HARRIS TWEED BRINGS 'BOOM TIMES' TO BRITISH FURNITURE MAKER
Tetrad's managing director, Janus Cooper, said that the Harris Tweed connection has been "transformational" for his company and accounted for a 30 per cent increase in business last year. Today at the UK's major furniture exhibition in Birmingham, Tetrad will launch a new range of Harris Tweed furniture described as "mid-century modern" in style.
Mr Cooper explained that Tetrad's love affair with Harris Tweed began by chance at a trade show in Paris two years ago.
"A chap came on the stand wearing a beautiful Harris Tweed jacket which my father and I loved. Then we quite literally went round the corner and saw fabulous Harris Tweed luggage. We looked at each other and thought - maybe there's something in this".
They quickly travelled to the Isle of Lewis to find out more about the fabric and placed their first order with Harris Tweed Hebrides in Shawbost just over a year ago. Since then, Tetrad's range of classic Harris Tweed furniture has become their biggest seller at both home and abroad. Mr Cooper said that orders have "gone crazy" in recent weeks - "we are back to the boom times of 15 years ago".
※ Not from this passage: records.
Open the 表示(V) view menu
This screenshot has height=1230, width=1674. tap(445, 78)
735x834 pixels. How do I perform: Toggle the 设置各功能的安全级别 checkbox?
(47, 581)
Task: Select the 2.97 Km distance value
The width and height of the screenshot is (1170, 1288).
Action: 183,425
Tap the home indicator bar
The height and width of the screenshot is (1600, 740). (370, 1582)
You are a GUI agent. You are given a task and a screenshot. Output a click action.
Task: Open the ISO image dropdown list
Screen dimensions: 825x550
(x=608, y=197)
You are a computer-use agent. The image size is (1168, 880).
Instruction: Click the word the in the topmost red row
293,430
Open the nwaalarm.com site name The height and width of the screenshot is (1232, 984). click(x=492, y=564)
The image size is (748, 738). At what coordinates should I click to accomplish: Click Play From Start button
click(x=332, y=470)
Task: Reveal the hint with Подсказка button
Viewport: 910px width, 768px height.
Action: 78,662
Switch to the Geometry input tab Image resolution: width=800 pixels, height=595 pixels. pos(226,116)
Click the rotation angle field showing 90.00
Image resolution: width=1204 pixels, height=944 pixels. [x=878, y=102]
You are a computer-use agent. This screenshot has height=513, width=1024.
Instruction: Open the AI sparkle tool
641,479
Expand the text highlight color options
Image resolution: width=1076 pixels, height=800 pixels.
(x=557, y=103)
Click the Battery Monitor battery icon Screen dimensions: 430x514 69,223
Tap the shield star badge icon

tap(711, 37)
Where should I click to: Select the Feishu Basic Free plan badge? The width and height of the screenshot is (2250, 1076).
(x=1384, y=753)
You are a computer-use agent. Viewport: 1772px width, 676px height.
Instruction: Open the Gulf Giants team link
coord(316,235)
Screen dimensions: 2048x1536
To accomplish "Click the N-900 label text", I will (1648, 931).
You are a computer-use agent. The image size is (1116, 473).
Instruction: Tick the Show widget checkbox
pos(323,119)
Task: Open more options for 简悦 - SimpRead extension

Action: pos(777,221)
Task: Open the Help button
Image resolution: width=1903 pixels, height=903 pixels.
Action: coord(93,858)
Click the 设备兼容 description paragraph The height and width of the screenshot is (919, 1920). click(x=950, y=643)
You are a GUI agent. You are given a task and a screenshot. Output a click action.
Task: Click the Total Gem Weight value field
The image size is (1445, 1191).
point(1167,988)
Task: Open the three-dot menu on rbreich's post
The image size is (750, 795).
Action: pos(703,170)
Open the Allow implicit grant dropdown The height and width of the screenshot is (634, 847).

Ian Angus Mackenzie, chief executive of Harris Tweed Hebrides said:
"Harris Tweed is associated mainly with fashion though there has always been some small-scale use for interiors. Tetrad are the first major furniture manufacturer to fully recognise this potential and the speed with which the whole thing has taken off is astonishing. From nowhere, they are now one of our biggest customers and it is a pleasure to work with another craft-based, UK industry".
Inspiration for the new collection - which is being launched at the major interiors shows in both Birmingham and Cologne - came from Tetrad's own archive, dating back to 1968, and also international influences.
Janus Cooper said:
"Our in-house design team have worked to create this mid-century look which is very evocative of the styles and colours from a classic period of fashion and design".
Tetrad employ more than 200 people in Preston and all their furniture is hand-made using traditional skills and, as far as possible, British components. Their products are sold through John Lewis, Laura Ashley and France's Roche Bobois as well as leading independent furniture retailers.
Former UK Trade Minister, Brian Wilson, who chairs Harris Tweed Hebrides, said:
"This is a great story of two companies operating in sectors which have experienced a lot of contraction, coming together to produce a flagship partnership for British manufacturing. It is the kind of synergy which sends out strong messages about skills which are very much alive in this country and the demand that exists for quality, craft-based products".